The boundary conditions for the CRACs were set as shown in Table 1. The rated load of the cabinets inside the data center is 4 kW, but the actual average load of each cabinet is 2 kW. Each cabinet can accommodate up to 10 servers, with the server model named HP SE1120. The load of each cabinet is evenly distributed across each server. To achieve precise temperature control for the CRACs, temperature sensors were installed at the ventilation openings at half the height of the cabinets, transmitting the outlet air temperature of the cabinets to the CRAC system. In the actual data center experiment, the temperature sensors were placed at the upper, middle, and lower positions of the air inlet and outlet of each cabinet (shown in Figure 3) to obtain more detailed temperature data. The measurements show that the further a cabinet is from a CRAC, the higher the intake temperature. This indicates that the cooling effect of the CRAC system decreases as the distance from the cabinets increases.
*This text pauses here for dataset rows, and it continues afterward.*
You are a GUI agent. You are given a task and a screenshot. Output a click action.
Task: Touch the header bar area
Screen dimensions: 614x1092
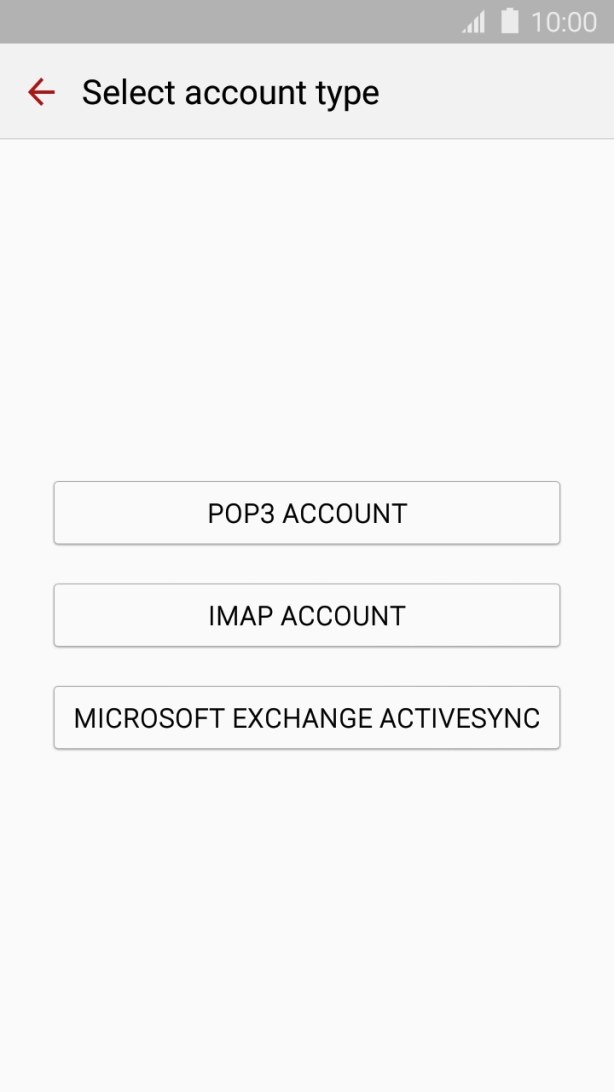(x=306, y=92)
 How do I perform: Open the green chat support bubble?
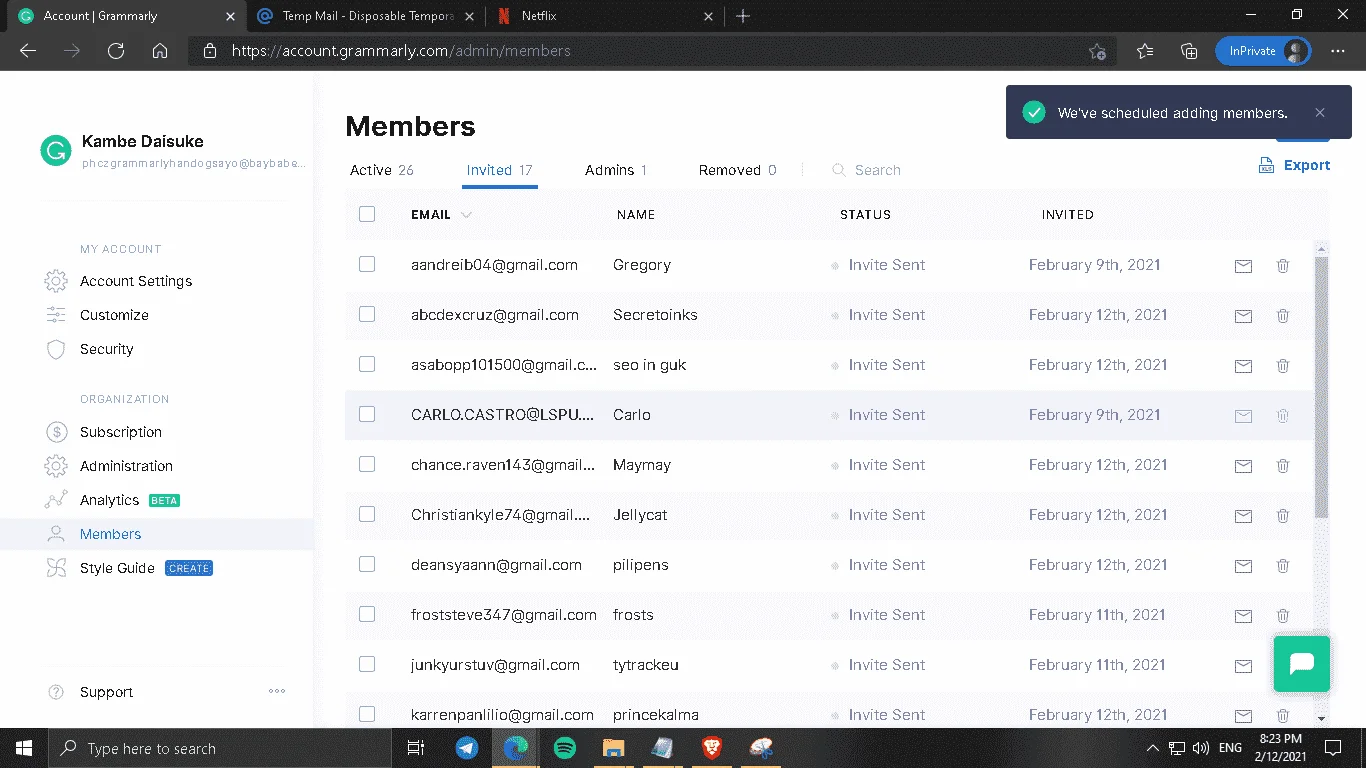coord(1301,664)
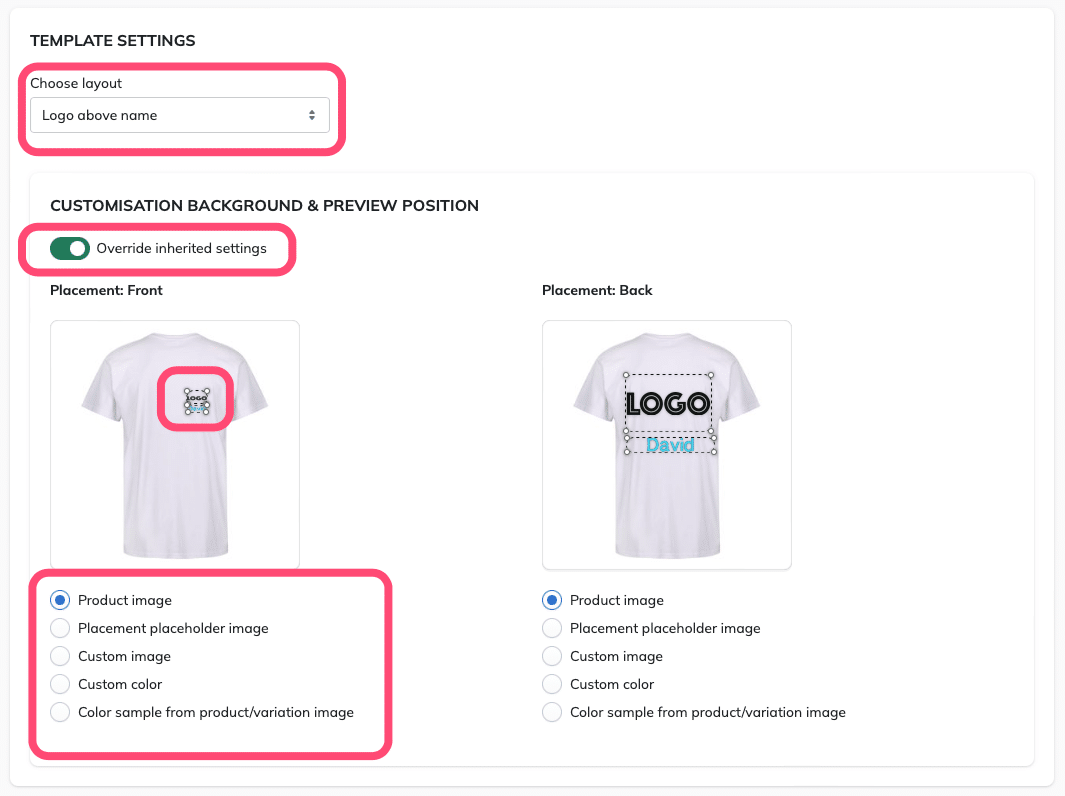Select Placement placeholder image for Back

pyautogui.click(x=552, y=628)
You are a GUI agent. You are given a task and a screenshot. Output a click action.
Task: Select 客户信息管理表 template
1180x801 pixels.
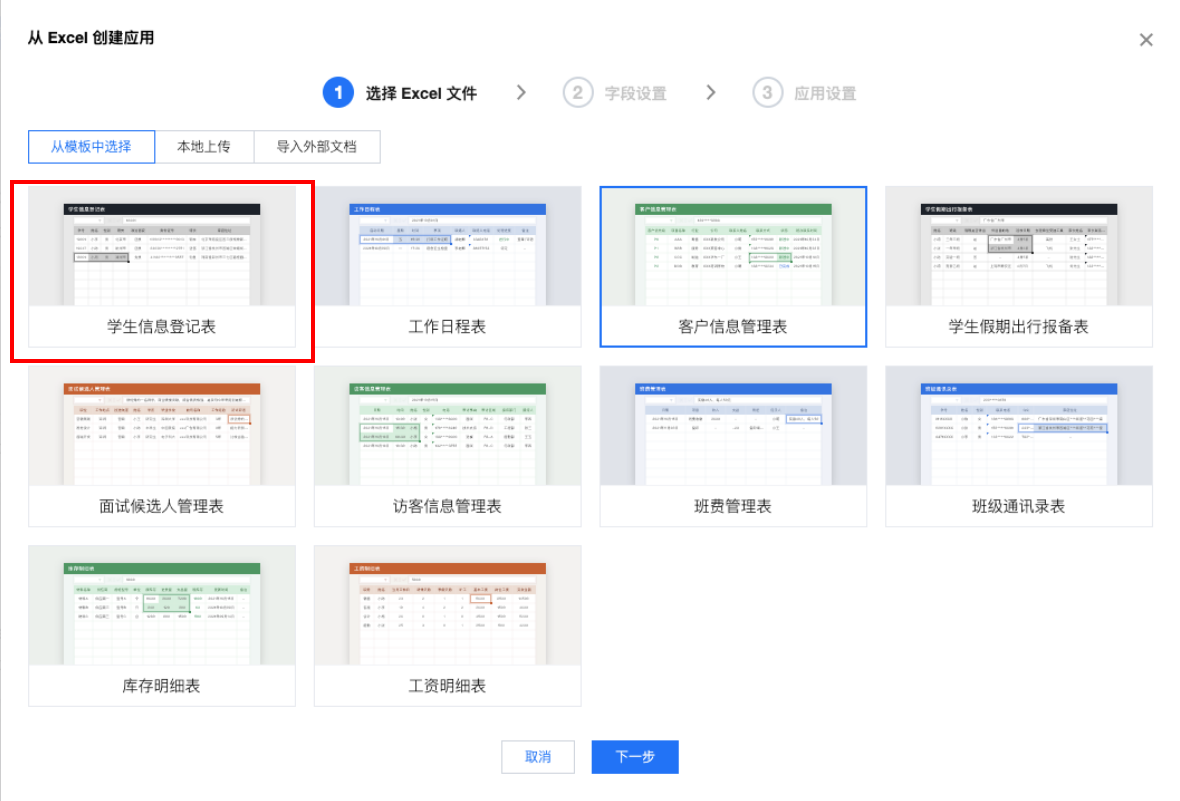click(733, 266)
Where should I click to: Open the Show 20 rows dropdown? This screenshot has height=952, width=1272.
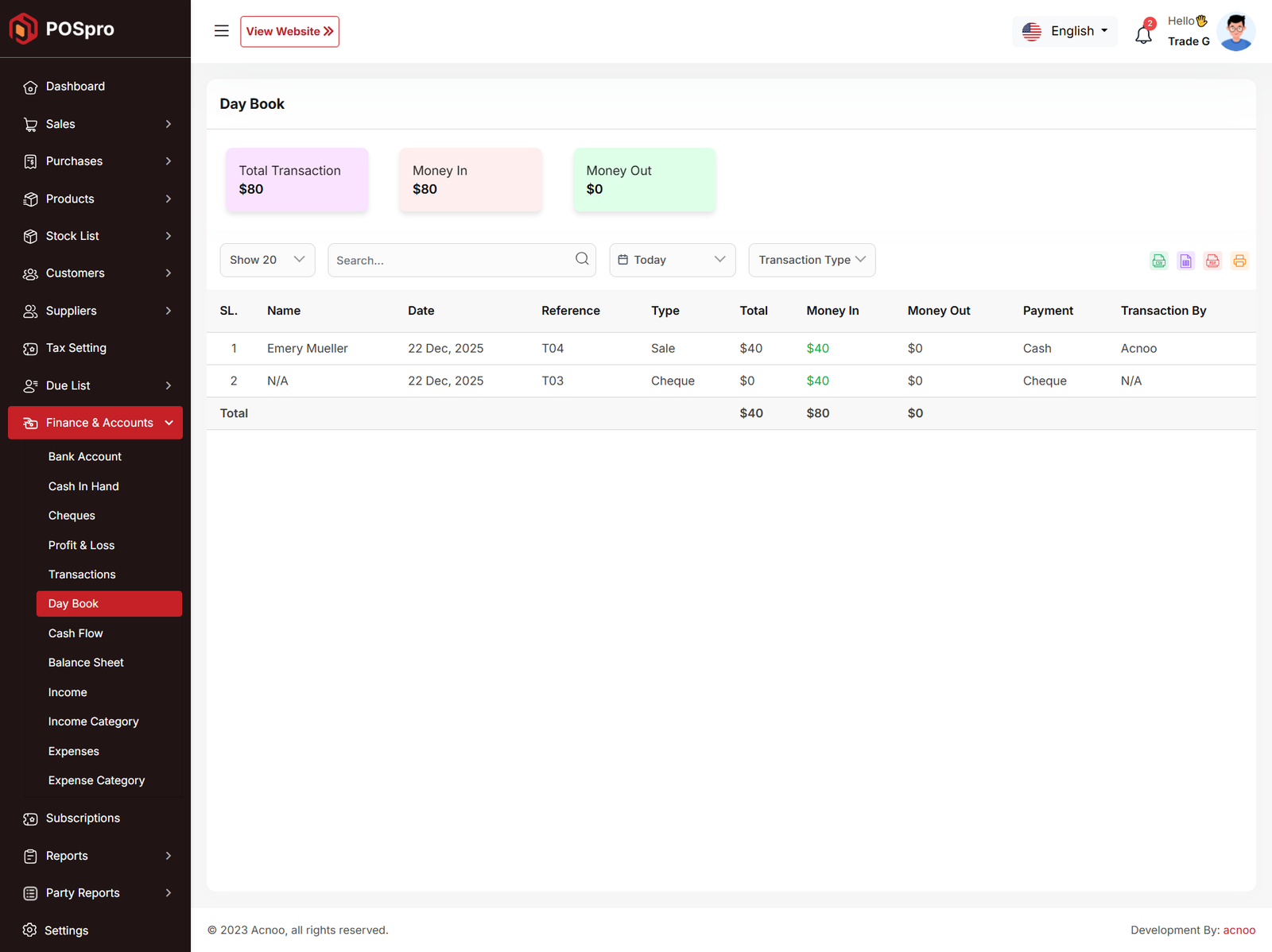(x=267, y=260)
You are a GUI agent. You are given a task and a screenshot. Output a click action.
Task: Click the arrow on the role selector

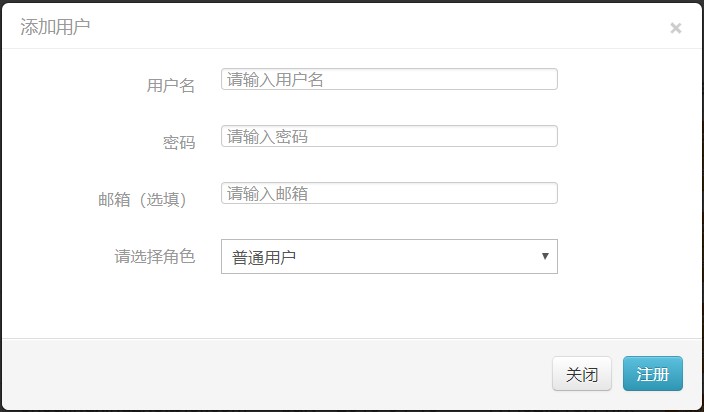coord(545,256)
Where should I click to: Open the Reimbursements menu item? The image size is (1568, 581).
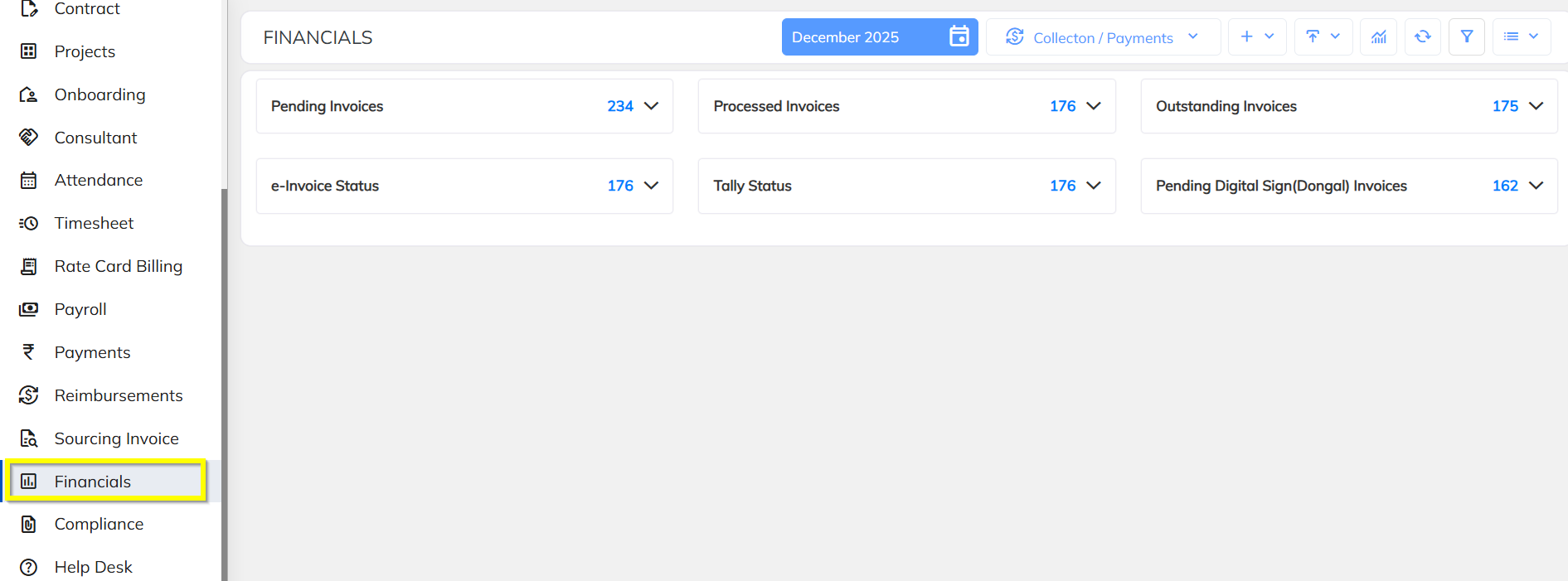pos(118,395)
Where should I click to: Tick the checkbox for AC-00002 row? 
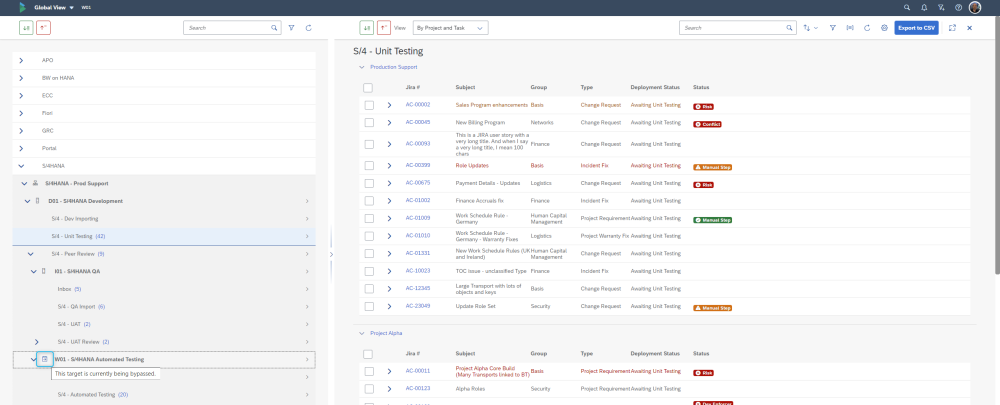click(368, 104)
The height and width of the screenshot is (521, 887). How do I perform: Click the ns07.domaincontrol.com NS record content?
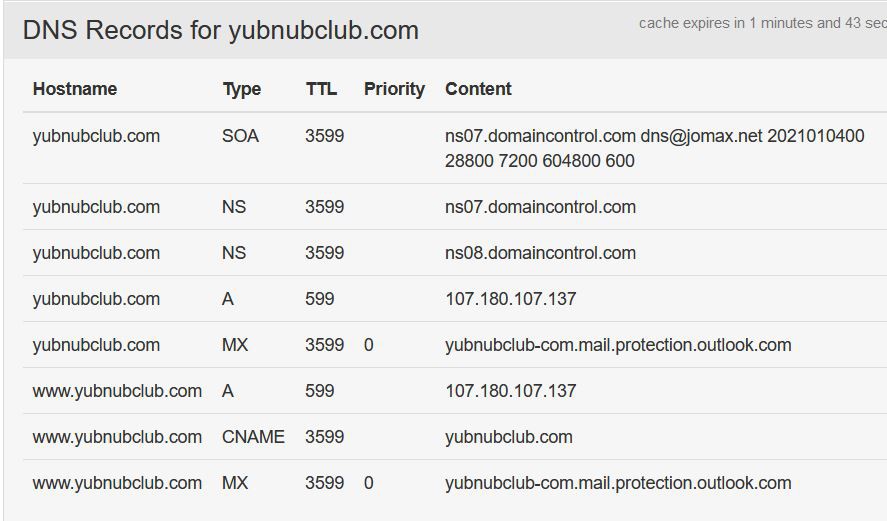pos(540,207)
This study used the built-in influence area calculation function for CRAC systems in 6sigmaRoom [12] to determine the influence area of each CRAC, and the results are consistent with the experimental measurements. The study applied the method of local sensitivity analysis to investigate the effects of variations in the supply air temperature of CRACs within a certain range on the cabinet temperature. The principle is to change the value of only one variable and study its singular impact on the output value. In sensitivity analysis, the parameter used to measure the degree of influence of the input variable on the output value is called the sensitivity coefficient. It can be positive or negative. A positive value indicates a positive correlation, while a negative value indicates a negative correlation. The larger the absolute value of the sensitivity coefficient, the greater the impact of that variable on the output. The formula is as follows:

S_{i} = \frac{Δ y / y}{Δ x_{i} / x_{i}} \cdot 100 %

(11)

In the formula,

S_{i}

represents the sensitivity coefficient of the

i

th input variable, %;

y

denotes the model output;

Δ y

is the change in the model output;

x_{i}

refers to the

i

th input variable; and

Δ x_{i}

is the change in the

i

th input variable.

Figure 4 illustrates an example of the impact of target cabinet nodes of the CRAC system on nearby cabinets using the method described above. The impact parameter ranges from 0% to 100%, with red indicating a high impact and blue indicating a low impact. From the figure, it can be seen that the farther a cabinet is from a CRAC, the smaller the impact of the air conditioner on the cabinet.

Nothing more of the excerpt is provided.